In a safer Iraq, he hopes, he’ll get his dog and his life back
I hated to send Lucky away.
Lucky is my dog. He’s black and reddish-brown, with white on his paws and black spots on his face -- probably a German shepherd mix. He looks a lot like the dogs that search our cars when we go into the Green Zone.
We got him six years ago when he was a puppy. But my house is on a highway where there is a lot of shooting, and I told my brother the gunfire was so intense that even the dog was terrified. He said Lucky should live with him in his district, Mansour, which is quieter.
When my brother came over to get Lucky last month, he opened his car door and Lucky jumped into the back seat. He looked very excited.
I felt bad, because he didn’t seem that upset about leaving me.
“Lucky!” I said. “What are you doing? I’m your father!”
He just sat there in the car.
This is the second time I’ve had to send Lucky away because of the situation in my neighborhood, Sadiya, in south Baghdad. The first time was about a year ago, when I noticed things starting to change in the neighborhood. The number of corpses on the street increased. We started hearing shooting on a daily basis.
Sadiya was originally a mix of Sunni and Shiite Muslims. But then Sunnis living in a section of the neighborhood called Ilam began being displaced and started moving across the highway to another part of Sadiya. The Shiites who had been living in this part of Sadiya got displaced and moved across the highway to Ilam.
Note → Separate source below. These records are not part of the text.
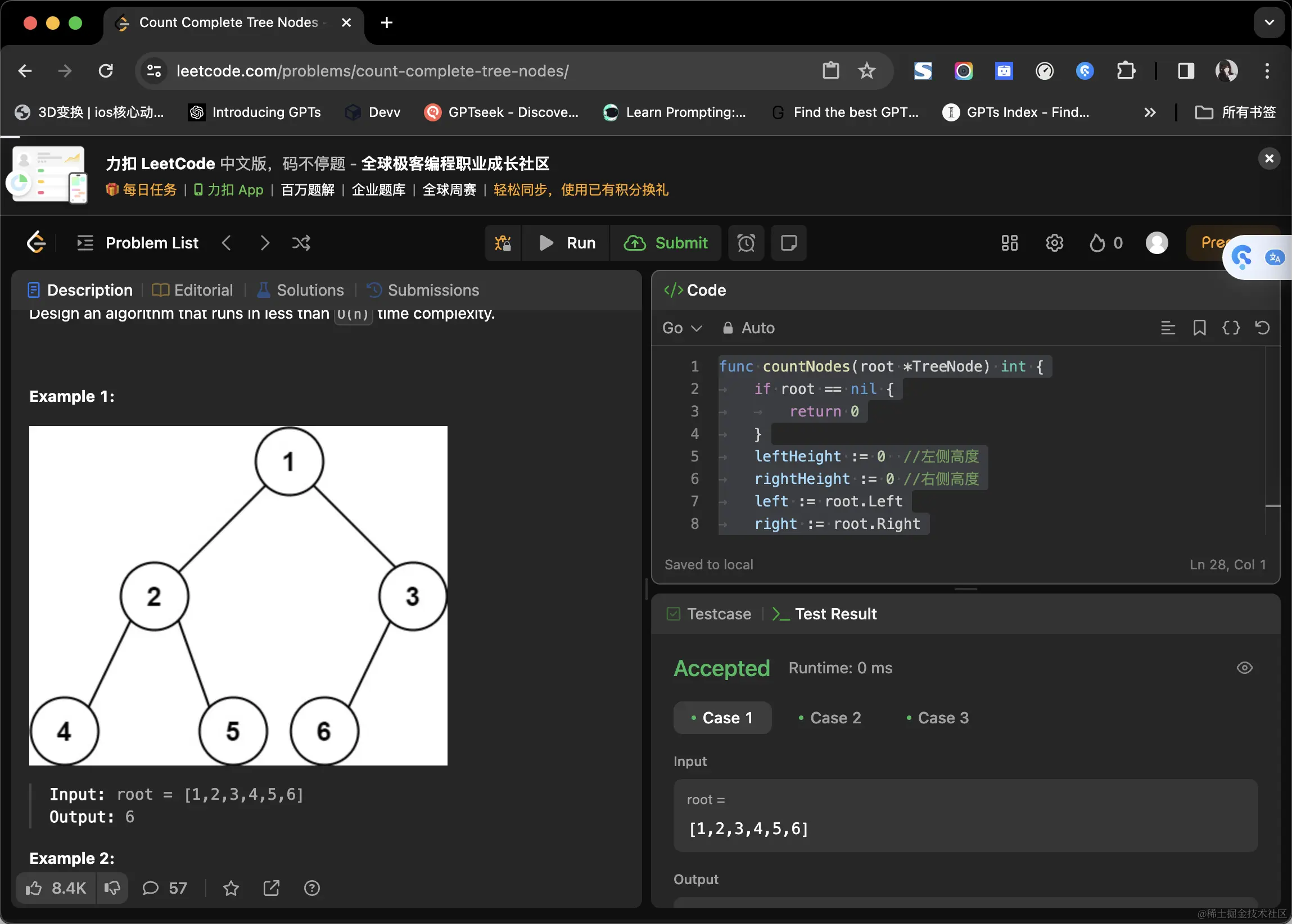Click the format code icon
Viewport: 1292px width, 924px height.
(1167, 328)
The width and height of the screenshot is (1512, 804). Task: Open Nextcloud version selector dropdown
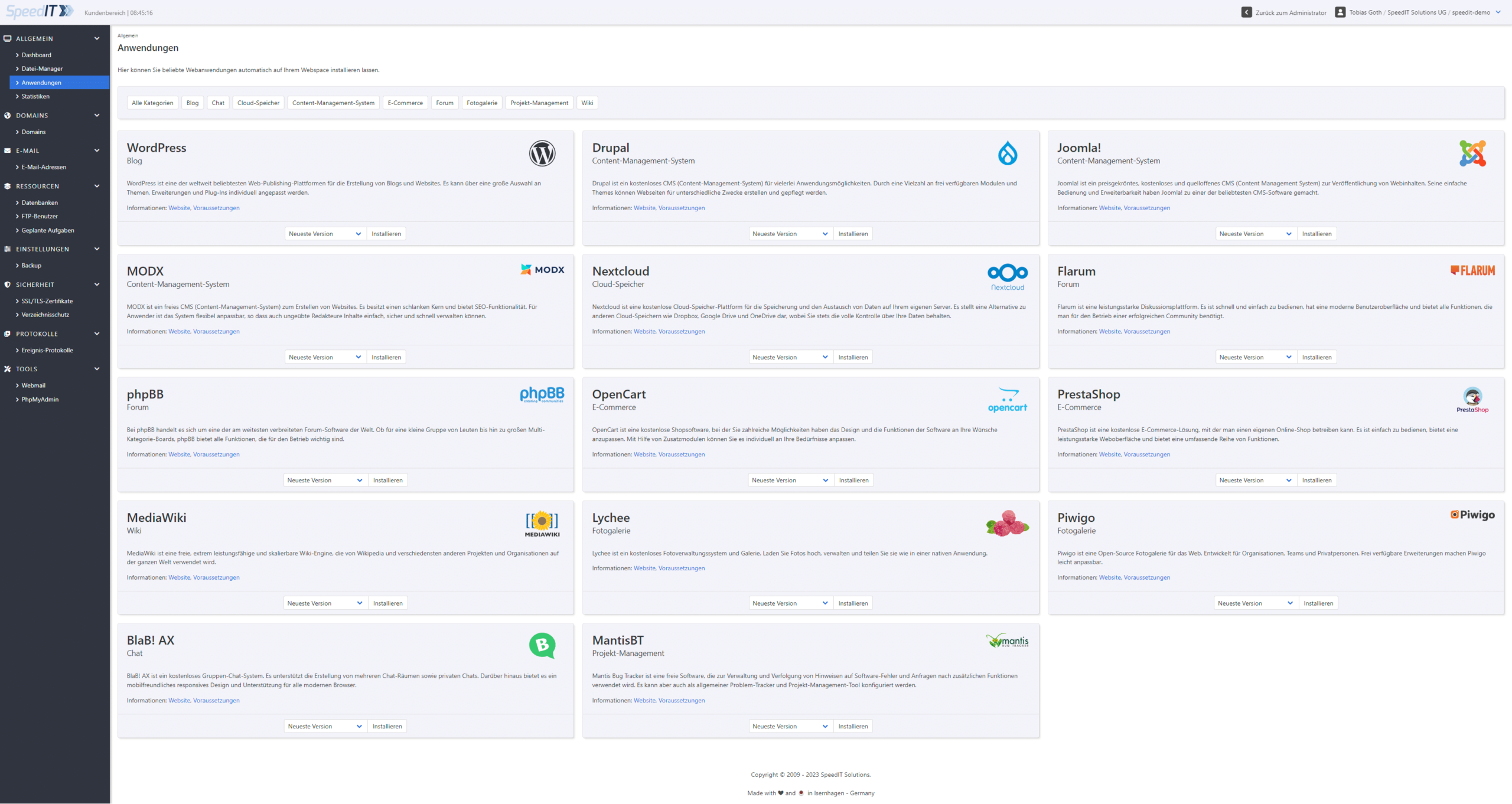pyautogui.click(x=790, y=357)
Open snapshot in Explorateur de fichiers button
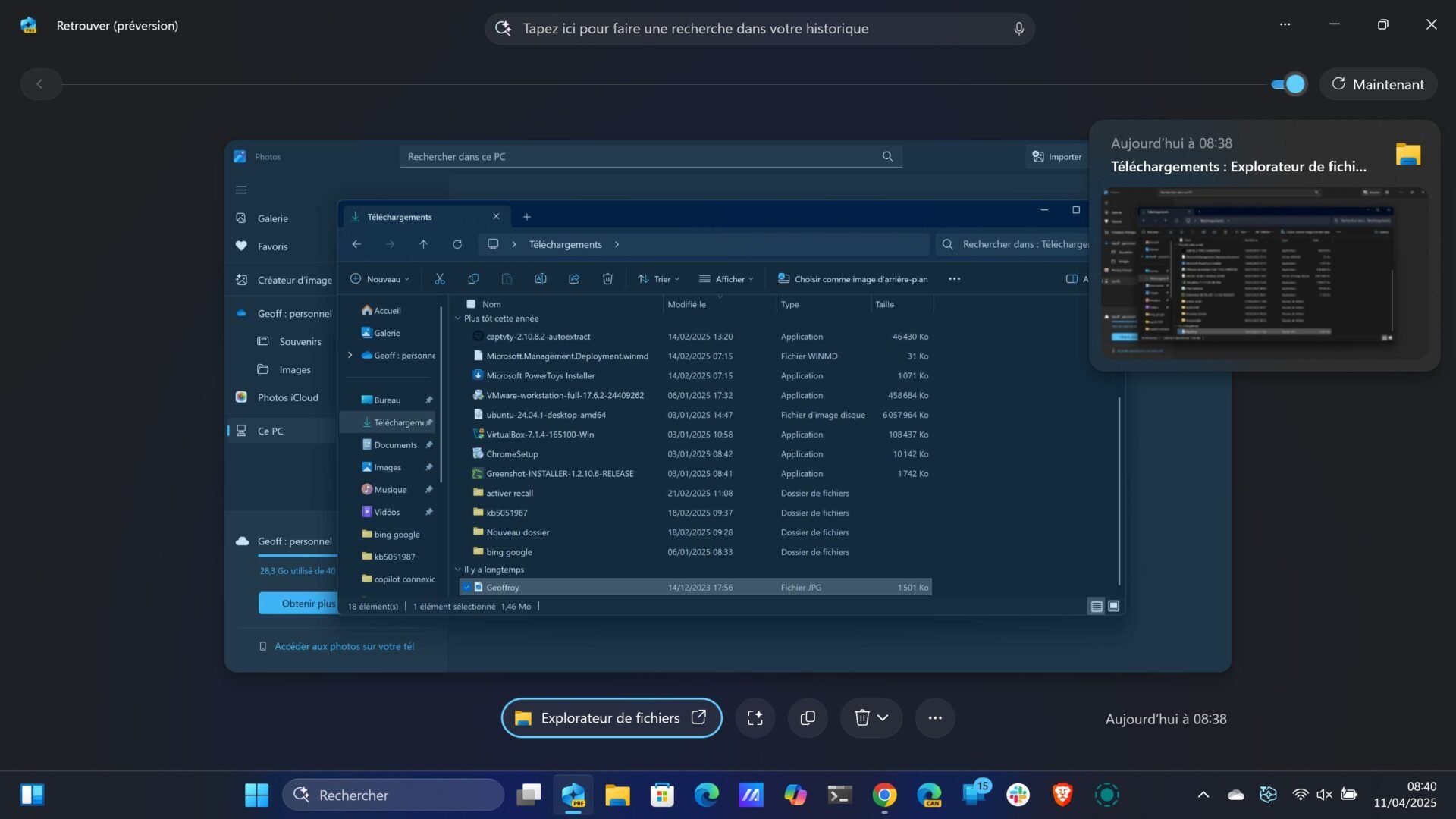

I am a Shiite and so is my wife, so about a year ago I moved my family from our home in Sadiya to Ilam. I can actually see my old house from where we live now.
Security didn’t improve, and in October I sent my wife and three kids to Syria to get them away from the violence. They stayed there seven months. During that time, I put Lucky with my brother. My brother gave him lots of treats, and with all the pampering, he became fond of my brother.
Syria is expensive, so my wife and kids came back, and Lucky moved back home, too. Whenever my brother came to visit, he would bring treats for Lucky. It was obvious Lucky really liked my brother.
Things have become much worse lately. Usually the most intense gunfire starts in the evening and goes on until midnight.
One day last week, my next-door neighbor’s house was shot at. His sons were standing outside the front gate, and one of them was killed. He was 10. The other was wounded. So was a man who was working outside their house.
My own house is scarred by bullet holes. I have sent my two oldest children to live with my brother. Whenever I leave work to go home, I call home and ask, “Do you think it’s OK if I come home?”
Sometimes they say no, so I turn around and sleep at the office.
When the U.S.-led invasion came, I supported it. We thought it would turn things around. Now, I think the Americans have brought more problems than freedom. My youngest daughter, who is 9, likes the Americans, though.
A few months ago we were driving and a military convoy came up behind us. I pulled over to let them pass, and my daughter waved at one of the soldiers through the car window. He waved back. Then she blew him a kiss. He blew a kiss back.
The soldier jumped out of the vehicle and walked over to our car. I was frightened. But he gave my daughter some candy, and she told me later that she loved the American soldiers. I told her, “No, you shouldn’t!”
My daughter blames me for Lucky not being with us anymore. She says, “Each time we have to move, you lose my toys, and now Lucky is gone!”
Sometimes when there has been shooting, she says to me, “Daddy, are we living in a crazy world?”
I miss Lucky too. Whenever I went into the garden, he would come and play with me and run around. I would take him to the vet and make sure he had all of his vaccinations to stay healthy.
The house we are in now is our second in a year. Soon we’ll move into a third house, away from the highway and the shooting.
Now that I’m moving, I’m hoping things will be a bit better. I hope one day I’ll get my old house back.
My house, my family, and Lucky.
This report is one in a series of occasional first-person accounts of life in Baghdad by The Times’ Iraqi staff members.